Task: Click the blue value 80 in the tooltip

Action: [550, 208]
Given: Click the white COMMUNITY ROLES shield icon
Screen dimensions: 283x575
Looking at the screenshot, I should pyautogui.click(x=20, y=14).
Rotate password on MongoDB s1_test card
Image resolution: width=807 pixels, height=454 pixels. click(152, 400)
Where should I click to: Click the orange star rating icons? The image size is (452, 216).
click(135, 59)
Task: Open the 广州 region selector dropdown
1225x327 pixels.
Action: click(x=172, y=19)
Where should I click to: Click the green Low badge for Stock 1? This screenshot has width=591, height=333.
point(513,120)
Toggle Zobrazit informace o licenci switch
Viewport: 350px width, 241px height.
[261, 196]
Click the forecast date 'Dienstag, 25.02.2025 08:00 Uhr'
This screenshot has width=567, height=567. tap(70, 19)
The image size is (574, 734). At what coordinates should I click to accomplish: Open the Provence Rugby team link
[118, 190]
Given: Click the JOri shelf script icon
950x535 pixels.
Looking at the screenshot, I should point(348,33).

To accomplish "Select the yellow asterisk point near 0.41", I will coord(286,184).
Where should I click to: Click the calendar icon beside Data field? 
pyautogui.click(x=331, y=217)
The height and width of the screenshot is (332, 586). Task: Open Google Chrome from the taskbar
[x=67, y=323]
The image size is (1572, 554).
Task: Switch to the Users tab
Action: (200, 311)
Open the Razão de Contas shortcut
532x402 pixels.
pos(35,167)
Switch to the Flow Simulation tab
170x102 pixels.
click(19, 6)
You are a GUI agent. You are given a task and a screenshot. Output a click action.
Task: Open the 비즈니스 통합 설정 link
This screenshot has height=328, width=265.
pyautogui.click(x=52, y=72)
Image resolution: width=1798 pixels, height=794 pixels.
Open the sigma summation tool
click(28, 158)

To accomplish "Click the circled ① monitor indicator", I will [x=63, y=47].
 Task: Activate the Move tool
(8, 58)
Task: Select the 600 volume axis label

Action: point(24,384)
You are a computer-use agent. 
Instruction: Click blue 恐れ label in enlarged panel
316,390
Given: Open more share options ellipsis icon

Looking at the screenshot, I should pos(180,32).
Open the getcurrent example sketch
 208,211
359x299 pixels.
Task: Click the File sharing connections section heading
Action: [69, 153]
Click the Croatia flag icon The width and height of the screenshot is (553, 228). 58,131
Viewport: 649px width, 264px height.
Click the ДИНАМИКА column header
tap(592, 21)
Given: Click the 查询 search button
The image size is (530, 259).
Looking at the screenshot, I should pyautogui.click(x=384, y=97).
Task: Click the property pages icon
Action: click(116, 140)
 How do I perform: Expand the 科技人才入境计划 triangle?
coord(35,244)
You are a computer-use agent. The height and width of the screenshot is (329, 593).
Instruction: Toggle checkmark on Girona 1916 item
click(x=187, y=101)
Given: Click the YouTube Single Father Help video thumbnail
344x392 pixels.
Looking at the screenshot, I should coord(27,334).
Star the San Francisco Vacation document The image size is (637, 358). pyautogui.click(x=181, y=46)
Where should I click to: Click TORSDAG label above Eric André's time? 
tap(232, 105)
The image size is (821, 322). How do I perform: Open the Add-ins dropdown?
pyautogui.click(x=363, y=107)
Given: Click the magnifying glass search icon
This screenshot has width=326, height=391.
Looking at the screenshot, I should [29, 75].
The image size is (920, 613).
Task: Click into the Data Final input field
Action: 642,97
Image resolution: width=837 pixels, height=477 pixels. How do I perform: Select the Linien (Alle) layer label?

§

→ **Exercise**
Copy every line of the data where "agent" is found.

→ **Written answer**
You are a GUI agent. You are given a task and a screenshot. Output a click action.
You are a computer-use agent. 
You are a computer-use agent. The height and width of the screenshot is (329, 593).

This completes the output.